Work instruction -
The listing that follows must be given again in full and exactly.

==========

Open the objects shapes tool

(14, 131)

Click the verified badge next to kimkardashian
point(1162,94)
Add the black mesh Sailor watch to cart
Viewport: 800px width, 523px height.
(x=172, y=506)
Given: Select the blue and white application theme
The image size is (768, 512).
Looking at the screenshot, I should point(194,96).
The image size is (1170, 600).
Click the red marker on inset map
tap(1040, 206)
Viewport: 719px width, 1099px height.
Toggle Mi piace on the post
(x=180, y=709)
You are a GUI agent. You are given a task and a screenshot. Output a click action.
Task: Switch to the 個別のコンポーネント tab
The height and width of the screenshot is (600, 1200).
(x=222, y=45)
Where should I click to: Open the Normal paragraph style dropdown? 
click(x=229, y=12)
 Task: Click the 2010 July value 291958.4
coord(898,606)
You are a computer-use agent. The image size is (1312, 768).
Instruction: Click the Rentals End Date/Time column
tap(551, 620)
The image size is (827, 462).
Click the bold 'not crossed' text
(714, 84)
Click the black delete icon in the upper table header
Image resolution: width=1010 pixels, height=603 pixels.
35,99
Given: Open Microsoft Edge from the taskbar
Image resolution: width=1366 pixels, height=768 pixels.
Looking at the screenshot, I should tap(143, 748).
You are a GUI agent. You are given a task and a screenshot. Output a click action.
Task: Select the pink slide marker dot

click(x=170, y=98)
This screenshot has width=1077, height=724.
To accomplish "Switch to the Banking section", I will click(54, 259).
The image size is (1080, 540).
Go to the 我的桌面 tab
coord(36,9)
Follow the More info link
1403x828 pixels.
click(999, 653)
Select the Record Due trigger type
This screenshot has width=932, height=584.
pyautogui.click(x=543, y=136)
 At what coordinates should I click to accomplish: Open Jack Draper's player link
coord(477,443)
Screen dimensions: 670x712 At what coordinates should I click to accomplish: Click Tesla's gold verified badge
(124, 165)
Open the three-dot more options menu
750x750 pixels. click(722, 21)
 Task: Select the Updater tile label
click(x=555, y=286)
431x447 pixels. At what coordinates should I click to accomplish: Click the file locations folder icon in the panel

==========

Written answer -
Open the objects shapes tool

(14, 131)

Click the verified badge next to kimkardashian
point(1162,94)
Add the black mesh Sailor watch to cart
Viewport: 800px width, 523px height.
(x=172, y=506)
Given: Select the blue and white application theme
The image size is (768, 512).
Looking at the screenshot, I should point(194,96).
The image size is (1170, 600).
Click the red marker on inset map
tap(1040, 206)
Viewport: 719px width, 1099px height.
Toggle Mi piace on the post
(x=180, y=709)
You are a GUI agent. You are given a task and a screenshot. Output a click action.
Task: Switch to the 個別のコンポーネント tab
The height and width of the screenshot is (600, 1200).
(x=222, y=45)
Where should I click to: Open the Normal paragraph style dropdown? 
click(x=229, y=12)
 Task: Click the 2010 July value 291958.4
coord(898,606)
You are a computer-use agent. The image size is (1312, 768).
Instruction: Click the Rentals End Date/Time column
tap(551, 620)
The image size is (827, 462).
Click the bold 'not crossed' text
(714, 84)
Click the black delete icon in the upper table header
Image resolution: width=1010 pixels, height=603 pixels.
35,99
Given: Open Microsoft Edge from the taskbar
Image resolution: width=1366 pixels, height=768 pixels.
Looking at the screenshot, I should tap(143, 748).
You are a GUI agent. You are given a task and a screenshot. Output a click action.
Task: Select the pink slide marker dot

click(x=170, y=98)
This screenshot has width=1077, height=724.
To accomplish "Switch to the Banking section", I will click(54, 259).
The image size is (1080, 540).
Go to the 我的桌面 tab
coord(36,9)
Follow the More info link
1403x828 pixels.
click(999, 653)
Select the Record Due trigger type
This screenshot has width=932, height=584.
pyautogui.click(x=543, y=136)
 At what coordinates should I click to accomplish: Open Jack Draper's player link
coord(477,443)
Screen dimensions: 670x712 At what coordinates should I click to accomplish: Click Tesla's gold verified badge
(124, 165)
Open the three-dot more options menu
750x750 pixels. click(722, 21)
 Task: Select the Updater tile label
click(x=555, y=286)
431x447 pixels. At what coordinates should I click to accomplish: Click the file locations folder icon in the panel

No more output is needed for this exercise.